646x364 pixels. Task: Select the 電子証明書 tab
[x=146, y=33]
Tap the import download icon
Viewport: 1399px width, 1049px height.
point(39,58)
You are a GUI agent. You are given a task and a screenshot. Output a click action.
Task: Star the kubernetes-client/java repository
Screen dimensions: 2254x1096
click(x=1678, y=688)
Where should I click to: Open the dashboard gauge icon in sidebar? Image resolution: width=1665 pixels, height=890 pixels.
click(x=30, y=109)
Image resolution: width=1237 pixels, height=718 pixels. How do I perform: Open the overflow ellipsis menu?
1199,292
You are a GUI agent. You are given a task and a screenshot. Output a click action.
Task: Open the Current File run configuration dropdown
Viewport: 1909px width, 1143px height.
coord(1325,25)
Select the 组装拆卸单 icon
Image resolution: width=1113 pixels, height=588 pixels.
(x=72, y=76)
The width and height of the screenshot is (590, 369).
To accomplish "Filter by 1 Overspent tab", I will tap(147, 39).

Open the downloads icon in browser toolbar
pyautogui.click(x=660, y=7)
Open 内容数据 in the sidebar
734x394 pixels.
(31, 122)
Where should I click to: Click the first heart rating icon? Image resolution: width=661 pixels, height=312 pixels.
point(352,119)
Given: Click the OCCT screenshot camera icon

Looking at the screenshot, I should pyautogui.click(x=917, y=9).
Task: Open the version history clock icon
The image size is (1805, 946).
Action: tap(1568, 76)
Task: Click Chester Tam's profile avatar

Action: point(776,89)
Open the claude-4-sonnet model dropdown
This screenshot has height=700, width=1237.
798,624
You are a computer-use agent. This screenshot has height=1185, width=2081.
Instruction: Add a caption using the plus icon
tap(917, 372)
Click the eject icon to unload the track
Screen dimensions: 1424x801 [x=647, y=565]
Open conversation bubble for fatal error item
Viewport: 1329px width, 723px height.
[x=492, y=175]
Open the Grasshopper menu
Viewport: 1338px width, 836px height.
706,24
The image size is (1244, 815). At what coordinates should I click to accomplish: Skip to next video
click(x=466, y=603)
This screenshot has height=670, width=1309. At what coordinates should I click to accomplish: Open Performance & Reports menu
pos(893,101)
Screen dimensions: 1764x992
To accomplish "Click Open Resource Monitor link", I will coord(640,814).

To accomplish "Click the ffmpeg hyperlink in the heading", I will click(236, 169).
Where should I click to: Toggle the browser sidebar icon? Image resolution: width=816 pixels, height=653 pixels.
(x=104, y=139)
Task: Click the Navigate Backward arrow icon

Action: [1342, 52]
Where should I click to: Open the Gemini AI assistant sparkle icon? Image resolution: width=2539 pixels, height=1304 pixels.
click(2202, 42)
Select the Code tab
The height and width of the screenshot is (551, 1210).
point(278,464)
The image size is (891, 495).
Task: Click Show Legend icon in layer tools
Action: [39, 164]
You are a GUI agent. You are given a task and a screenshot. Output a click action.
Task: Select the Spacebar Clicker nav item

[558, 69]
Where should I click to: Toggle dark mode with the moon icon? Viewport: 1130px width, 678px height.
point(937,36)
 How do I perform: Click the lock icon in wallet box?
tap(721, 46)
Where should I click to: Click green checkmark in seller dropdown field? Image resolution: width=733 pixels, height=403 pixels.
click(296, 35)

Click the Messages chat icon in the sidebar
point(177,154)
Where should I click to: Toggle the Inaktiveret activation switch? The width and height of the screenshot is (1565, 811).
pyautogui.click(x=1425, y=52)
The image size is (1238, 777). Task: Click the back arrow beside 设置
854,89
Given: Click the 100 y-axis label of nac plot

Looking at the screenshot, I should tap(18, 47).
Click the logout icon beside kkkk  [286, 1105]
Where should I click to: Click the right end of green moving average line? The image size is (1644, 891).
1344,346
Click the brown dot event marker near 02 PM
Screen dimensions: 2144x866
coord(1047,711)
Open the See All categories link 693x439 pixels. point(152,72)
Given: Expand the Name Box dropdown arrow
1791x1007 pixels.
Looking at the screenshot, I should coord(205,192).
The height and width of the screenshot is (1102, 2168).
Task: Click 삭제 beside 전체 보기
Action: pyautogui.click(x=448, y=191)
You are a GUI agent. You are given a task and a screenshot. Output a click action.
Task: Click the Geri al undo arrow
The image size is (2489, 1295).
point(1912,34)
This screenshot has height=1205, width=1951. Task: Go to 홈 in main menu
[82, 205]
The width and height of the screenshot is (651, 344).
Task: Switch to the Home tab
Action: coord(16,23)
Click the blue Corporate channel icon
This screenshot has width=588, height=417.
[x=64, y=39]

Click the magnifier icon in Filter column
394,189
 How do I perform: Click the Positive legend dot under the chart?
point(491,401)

##########

Work order:
Return all lines of the data in which the string "will" appears.

Task result:
To accomplish "Filter by 1 Overspent tab", I will tap(147, 39).
To accomplish "Click Open Resource Monitor link", I will coord(640,814).
To accomplish "Click the ffmpeg hyperlink in the heading", I will click(236, 169).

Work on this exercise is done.